Hacker News new | ask | show | jobs
by imurray 6016 days ago
Obvious choices are big firms with machine learning research groups: Microsoft Research, Yahoo Research, (Google, but I've had a poorer personal experience getting people from there to tell me what they're doing)

You could search for funds and consultancies using machine learning. They are out there.

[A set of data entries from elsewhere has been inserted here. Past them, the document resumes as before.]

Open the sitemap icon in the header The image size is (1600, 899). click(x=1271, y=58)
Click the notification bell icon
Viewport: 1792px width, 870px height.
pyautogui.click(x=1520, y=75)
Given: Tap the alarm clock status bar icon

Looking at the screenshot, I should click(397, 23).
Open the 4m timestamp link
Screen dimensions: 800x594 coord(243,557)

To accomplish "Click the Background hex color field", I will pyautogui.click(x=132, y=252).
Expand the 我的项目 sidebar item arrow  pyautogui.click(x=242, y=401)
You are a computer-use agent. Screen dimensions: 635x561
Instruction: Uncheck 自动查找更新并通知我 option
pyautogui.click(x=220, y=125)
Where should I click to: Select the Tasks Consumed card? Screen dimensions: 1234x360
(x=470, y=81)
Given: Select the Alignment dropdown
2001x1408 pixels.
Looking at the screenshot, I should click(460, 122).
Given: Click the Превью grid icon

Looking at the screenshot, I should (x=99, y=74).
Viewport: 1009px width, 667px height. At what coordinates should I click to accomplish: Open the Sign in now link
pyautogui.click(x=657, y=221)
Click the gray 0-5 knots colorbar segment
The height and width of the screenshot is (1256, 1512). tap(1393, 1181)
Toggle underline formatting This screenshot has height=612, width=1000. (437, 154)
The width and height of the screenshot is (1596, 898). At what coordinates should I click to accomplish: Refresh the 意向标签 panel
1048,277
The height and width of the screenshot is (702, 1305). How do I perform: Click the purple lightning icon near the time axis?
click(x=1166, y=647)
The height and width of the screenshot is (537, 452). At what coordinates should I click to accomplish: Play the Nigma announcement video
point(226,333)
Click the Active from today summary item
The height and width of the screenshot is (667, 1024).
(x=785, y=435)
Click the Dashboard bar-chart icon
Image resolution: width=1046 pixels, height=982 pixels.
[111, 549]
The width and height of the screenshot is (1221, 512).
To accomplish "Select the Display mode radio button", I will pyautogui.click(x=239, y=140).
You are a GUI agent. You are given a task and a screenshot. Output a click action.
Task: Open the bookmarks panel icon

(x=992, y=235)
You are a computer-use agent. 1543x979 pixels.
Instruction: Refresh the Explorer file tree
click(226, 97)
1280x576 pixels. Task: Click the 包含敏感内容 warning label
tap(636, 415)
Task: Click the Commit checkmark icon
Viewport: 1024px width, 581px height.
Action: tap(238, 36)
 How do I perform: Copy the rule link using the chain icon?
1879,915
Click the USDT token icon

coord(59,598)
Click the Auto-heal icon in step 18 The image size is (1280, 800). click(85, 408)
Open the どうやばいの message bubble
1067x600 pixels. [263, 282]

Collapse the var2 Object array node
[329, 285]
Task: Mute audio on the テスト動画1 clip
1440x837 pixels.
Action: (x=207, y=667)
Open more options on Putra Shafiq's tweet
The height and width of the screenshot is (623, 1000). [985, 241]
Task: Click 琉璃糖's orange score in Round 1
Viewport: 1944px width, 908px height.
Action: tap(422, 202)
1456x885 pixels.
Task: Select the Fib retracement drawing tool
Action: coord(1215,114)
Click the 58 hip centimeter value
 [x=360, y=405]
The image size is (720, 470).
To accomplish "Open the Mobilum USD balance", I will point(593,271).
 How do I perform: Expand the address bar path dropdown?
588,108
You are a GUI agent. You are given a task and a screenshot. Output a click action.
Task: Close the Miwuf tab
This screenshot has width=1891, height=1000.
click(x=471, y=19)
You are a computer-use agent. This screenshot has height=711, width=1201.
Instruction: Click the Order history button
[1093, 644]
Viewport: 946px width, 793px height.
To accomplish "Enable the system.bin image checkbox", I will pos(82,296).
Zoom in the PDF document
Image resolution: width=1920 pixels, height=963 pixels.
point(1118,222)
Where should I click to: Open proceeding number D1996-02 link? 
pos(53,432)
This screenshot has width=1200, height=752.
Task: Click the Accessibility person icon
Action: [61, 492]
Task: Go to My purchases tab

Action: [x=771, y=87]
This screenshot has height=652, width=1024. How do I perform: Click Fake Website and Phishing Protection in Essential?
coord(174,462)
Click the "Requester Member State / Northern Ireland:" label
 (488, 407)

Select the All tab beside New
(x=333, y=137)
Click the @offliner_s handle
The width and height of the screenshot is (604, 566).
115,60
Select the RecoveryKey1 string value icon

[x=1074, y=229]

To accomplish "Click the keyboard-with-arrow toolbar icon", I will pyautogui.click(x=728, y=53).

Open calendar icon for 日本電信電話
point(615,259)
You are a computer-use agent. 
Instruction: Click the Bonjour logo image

Check out the sponsors of major machine learning conferences (e.g. ICML, NIPS).

1 comments

research labs typically only hire Ph.D. students as interns, not master's students. an alternative choice might be start-ups who have a need for machine learning (e.g., collaborative filtering for e-commerce). i can't imagine why they would turn down a competent summer intern who didn't ask for equity. perhaps ask around for YC companies who are hiring interns.
This is true, but there are plenty of other teams within Microsoft (or Yahoo or Google) that do applied machine learning. You probably won't end up with a publication in a peer-reviewed conference, but you will learn about the state of the art. Of course if the goal is improving your CV for application to a PhD program, that may not help much.
http://research.microsoft.com/en-us/jobs/intern/faq.aspx

The majority of our interns are PhD candidates, however, we also accept some master’s students who demonstrated a serious interest in research.

Point taken. The poster needs to decide how academic research focussed they are.